▶ Stored items:
* * * * * * * * *

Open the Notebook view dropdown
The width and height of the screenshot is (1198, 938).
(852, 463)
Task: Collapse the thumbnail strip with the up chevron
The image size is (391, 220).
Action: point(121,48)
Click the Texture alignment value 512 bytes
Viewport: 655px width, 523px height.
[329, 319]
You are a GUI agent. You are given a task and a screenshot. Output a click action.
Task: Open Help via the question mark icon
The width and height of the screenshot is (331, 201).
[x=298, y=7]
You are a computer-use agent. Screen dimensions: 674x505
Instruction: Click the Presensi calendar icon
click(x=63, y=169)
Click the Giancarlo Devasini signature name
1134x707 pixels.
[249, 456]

* * * * * * * * *

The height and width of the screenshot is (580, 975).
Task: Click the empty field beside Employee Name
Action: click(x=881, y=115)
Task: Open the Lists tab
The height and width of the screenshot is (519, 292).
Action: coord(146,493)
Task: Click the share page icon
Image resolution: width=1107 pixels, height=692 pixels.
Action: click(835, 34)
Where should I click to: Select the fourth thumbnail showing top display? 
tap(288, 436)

* * * * * * * * *

Every line in the entries above that has the word "agent" should be identified and copied.

You are a GUI agent. You are given a task and a screenshot. Output a click action.
You are a computer-use agent. Screen dimensions: 674x505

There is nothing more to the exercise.